Bruno Bonaiuto torna a sorprendere il pubblico con Sul filo dell’arte, la nuova mostra inaugurata ieri pomeriggio negli spazi di Spazioquattro. Un’esposizione intensa e raffinata, che conferma la maturità espressiva dell’artista e la sua capacità di muoversi tra linguaggi diversi mantenendo una forte coerenza poetica.

Fin dalle prime opere, il visitatore viene accompagnato in un percorso che sembra sospeso tra equilibrio e tensione, proprio come suggerisce il titolo. Il “filo” evocato da Bonaiuto non è soltanto un elemento visivo ricorrente, ma diventa metafora di una condizione esistenziale: fragile, instabile, ma allo stesso tempo carica di possibilità. Le sue composizioni si sviluppano attraverso linee sottili, intrecci e sovrapposizioni che costruiscono spazi dinamici, mai del tutto definiti.

La mostra raccoglie lavori recenti, in cui si percepisce una ricerca più essenziale rispetto al passato. I colori, spesso ridotti a tonalità misurate, dialogano con il vuoto, lasciando emergere una dimensione contemplativa. In alcune opere, il segno sembra quasi dissolversi, mentre in altre acquista forza e direzione, come se l’artista volesse esplorare i limiti stessi della forma.
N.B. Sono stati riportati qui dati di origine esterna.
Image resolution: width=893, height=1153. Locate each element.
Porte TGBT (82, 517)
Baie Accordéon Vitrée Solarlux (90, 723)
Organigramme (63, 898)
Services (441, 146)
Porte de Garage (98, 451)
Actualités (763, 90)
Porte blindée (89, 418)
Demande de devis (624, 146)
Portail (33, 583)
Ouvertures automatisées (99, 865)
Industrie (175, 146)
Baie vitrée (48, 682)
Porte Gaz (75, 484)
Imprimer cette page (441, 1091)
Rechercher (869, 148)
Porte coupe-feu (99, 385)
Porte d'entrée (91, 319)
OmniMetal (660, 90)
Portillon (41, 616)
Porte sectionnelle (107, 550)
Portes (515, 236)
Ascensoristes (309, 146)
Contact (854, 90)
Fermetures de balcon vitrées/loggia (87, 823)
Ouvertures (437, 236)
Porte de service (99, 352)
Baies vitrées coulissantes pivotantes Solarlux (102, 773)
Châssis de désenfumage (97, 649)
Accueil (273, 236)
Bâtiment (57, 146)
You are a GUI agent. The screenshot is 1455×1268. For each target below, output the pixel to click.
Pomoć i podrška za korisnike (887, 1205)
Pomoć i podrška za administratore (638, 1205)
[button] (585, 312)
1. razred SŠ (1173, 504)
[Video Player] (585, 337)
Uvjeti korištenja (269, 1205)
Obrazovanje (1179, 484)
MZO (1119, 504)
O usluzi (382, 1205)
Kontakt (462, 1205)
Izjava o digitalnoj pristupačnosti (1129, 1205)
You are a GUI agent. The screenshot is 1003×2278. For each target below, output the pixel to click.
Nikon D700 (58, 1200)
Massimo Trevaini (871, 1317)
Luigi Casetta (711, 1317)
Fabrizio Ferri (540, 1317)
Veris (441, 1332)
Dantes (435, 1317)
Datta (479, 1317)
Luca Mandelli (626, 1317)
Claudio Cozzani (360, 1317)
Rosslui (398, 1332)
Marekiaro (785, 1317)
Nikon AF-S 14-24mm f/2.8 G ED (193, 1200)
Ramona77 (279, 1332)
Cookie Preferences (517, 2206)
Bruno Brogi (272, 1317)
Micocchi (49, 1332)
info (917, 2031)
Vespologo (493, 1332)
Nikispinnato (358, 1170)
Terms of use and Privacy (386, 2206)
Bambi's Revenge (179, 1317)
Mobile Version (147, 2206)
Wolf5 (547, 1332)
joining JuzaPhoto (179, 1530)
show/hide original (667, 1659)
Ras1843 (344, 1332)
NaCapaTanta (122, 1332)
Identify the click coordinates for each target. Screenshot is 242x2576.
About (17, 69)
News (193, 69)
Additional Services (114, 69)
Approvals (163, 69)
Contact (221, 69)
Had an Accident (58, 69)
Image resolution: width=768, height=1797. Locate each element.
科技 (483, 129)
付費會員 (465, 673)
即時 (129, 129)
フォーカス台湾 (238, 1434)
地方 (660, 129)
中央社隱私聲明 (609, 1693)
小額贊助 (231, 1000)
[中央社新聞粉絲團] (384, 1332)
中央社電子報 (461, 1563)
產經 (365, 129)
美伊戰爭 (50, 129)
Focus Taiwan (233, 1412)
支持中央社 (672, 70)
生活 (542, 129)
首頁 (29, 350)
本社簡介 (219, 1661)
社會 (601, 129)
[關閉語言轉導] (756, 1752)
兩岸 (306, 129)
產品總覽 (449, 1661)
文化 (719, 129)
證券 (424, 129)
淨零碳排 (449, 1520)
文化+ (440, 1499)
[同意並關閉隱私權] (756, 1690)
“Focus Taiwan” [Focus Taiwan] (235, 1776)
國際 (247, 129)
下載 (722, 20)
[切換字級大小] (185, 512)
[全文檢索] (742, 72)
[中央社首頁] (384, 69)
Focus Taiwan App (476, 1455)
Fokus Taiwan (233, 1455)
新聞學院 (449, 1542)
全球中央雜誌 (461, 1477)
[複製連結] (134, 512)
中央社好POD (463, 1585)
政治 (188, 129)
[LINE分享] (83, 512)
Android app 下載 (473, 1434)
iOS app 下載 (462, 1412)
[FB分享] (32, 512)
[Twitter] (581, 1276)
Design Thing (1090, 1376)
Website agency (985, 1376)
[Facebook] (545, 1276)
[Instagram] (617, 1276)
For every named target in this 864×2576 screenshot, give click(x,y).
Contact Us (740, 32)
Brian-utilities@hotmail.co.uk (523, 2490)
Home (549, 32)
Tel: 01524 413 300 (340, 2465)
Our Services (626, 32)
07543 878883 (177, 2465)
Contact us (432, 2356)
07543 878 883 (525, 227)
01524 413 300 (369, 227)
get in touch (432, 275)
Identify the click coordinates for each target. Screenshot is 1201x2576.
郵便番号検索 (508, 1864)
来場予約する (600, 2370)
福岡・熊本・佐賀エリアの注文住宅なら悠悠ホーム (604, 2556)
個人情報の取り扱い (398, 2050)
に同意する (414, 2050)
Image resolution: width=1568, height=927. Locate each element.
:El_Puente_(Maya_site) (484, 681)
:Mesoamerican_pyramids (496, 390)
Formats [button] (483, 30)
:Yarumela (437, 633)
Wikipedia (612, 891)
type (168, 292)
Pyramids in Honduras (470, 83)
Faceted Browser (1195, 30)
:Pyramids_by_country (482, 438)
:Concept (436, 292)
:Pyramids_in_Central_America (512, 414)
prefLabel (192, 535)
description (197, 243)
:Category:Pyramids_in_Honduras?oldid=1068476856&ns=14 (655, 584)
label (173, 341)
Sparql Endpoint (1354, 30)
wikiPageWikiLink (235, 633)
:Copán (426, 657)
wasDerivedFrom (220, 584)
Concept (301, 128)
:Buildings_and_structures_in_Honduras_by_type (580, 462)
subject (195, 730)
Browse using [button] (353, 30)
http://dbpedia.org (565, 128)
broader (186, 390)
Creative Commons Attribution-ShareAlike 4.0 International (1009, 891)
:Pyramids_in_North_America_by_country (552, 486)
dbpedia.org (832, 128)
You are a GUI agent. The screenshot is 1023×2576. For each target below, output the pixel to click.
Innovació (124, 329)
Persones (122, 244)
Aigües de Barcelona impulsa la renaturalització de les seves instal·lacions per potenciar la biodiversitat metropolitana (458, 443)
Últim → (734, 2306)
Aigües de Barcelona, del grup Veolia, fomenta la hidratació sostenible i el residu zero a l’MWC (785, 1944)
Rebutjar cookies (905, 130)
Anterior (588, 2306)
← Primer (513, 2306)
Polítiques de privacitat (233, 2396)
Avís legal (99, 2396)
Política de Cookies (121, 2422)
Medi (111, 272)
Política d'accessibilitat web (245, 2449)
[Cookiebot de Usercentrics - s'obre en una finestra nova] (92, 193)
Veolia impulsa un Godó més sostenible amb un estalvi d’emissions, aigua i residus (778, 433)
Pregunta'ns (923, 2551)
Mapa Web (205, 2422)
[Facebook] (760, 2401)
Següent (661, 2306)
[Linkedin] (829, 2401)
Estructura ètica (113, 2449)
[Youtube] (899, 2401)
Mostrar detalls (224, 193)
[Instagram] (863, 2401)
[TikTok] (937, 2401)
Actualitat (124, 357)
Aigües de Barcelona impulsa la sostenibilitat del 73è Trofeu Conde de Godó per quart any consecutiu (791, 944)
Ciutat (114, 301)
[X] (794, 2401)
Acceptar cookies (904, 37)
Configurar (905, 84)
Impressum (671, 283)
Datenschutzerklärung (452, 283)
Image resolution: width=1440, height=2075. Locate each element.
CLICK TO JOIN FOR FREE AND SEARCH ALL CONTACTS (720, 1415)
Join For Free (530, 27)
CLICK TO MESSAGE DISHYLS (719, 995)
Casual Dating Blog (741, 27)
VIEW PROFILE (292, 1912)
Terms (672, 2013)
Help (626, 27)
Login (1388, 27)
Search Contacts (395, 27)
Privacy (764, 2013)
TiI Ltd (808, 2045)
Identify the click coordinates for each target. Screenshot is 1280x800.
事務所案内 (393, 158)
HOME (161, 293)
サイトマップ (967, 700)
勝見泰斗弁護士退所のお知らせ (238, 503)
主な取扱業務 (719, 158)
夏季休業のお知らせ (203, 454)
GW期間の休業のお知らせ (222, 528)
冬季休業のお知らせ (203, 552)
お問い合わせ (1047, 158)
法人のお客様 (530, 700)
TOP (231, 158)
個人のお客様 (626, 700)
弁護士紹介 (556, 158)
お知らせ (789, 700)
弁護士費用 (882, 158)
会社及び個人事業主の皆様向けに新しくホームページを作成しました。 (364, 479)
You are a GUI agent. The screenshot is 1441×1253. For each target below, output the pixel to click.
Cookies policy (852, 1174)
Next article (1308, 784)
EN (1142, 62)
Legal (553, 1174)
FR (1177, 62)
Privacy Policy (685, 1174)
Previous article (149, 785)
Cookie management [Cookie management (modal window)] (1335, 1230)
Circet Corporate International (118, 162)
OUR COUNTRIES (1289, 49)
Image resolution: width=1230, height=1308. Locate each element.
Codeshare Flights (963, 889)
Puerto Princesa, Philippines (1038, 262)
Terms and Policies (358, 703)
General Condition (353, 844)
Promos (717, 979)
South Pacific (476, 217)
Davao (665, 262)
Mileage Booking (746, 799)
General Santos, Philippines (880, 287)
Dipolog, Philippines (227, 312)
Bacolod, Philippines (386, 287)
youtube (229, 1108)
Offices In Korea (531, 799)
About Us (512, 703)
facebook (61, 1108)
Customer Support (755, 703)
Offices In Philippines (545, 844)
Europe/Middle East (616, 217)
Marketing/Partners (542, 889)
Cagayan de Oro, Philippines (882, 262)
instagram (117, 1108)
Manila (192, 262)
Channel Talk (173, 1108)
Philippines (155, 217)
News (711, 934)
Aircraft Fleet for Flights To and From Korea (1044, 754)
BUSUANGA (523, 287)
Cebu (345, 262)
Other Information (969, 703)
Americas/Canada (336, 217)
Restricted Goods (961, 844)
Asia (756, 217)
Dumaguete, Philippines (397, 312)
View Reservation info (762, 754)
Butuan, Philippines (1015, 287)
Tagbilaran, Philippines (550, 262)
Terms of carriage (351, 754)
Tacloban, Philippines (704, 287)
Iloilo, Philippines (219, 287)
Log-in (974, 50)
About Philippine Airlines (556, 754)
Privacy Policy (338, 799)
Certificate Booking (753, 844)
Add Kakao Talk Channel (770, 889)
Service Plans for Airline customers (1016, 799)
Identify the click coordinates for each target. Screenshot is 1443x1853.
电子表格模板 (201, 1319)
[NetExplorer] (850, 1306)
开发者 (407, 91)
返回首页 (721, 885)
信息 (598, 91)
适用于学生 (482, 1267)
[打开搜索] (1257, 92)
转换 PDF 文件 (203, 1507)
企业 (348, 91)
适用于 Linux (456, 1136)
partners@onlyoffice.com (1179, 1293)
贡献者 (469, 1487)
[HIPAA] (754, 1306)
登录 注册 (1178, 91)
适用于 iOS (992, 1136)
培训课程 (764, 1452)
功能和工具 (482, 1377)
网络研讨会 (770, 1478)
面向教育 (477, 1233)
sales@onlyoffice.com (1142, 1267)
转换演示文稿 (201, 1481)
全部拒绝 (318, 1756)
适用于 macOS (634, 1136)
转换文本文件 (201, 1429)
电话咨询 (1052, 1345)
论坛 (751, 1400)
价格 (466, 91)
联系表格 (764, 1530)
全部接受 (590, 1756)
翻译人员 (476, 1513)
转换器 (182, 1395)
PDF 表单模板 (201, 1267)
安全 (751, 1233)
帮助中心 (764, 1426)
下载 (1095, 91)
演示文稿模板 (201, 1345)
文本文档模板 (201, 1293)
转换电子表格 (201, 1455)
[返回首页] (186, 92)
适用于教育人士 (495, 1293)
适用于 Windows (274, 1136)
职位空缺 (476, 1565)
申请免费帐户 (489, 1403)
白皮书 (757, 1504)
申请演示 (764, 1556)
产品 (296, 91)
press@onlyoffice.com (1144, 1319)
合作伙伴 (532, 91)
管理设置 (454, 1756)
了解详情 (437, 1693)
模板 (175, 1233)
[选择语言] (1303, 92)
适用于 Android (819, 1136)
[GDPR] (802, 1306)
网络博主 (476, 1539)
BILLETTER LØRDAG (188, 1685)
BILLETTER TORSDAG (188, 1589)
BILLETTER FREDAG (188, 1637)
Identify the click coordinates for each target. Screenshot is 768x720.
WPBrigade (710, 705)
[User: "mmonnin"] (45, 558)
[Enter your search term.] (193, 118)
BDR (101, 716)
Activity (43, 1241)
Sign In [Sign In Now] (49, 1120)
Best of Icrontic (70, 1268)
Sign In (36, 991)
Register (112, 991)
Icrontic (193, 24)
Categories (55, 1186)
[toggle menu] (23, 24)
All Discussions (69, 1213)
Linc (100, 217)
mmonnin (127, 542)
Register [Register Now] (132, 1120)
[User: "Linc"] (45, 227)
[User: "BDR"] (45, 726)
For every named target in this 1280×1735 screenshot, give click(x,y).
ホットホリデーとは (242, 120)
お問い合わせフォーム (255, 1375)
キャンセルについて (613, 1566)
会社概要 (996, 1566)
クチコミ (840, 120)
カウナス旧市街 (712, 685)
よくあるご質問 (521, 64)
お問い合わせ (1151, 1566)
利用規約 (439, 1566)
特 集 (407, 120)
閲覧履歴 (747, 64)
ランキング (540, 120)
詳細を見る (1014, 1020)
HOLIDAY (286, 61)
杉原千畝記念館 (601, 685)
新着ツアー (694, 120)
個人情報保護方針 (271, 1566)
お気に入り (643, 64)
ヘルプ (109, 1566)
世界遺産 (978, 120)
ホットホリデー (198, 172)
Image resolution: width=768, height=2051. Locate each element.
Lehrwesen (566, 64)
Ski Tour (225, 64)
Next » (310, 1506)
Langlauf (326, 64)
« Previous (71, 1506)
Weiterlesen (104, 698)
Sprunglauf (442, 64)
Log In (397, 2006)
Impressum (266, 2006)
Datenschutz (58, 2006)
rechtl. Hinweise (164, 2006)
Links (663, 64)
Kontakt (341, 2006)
Durante l’inaugurazione, partecipata e vivace, Bonaiuto ha sottolineato come questo progetto nasca da una riflessione sul tempo e sulla precarietà: “Camminiamo tutti su un filo – ha spiegato – e l’arte è forse il modo più sincero per raccontare questo equilibrio instabile”. Parole che trovano riscontro nelle opere esposte, capaci di coinvolgere lo spettatore in una lettura personale e mai univoca.

Spazioquattro si conferma ancora una volta un luogo attento alla ricerca contemporanea, offrendo un contesto ideale per un’esposizione che invita a rallentare e osservare con attenzione. Sul filo dell’arte non è soltanto una mostra, ma un’esperienza visiva e concettuale che lascia spazio al dubbio, alla riflessione e, soprattutto, alla sensibilità di chi guarda.

L’esposizione sarà visitabile nei prossimi giorni, offrendo a un pubblico sempre più ampio l’occasione di confrontarsi con il lavoro di un artista che continua a interrogare il presente con delicatezza e profondità.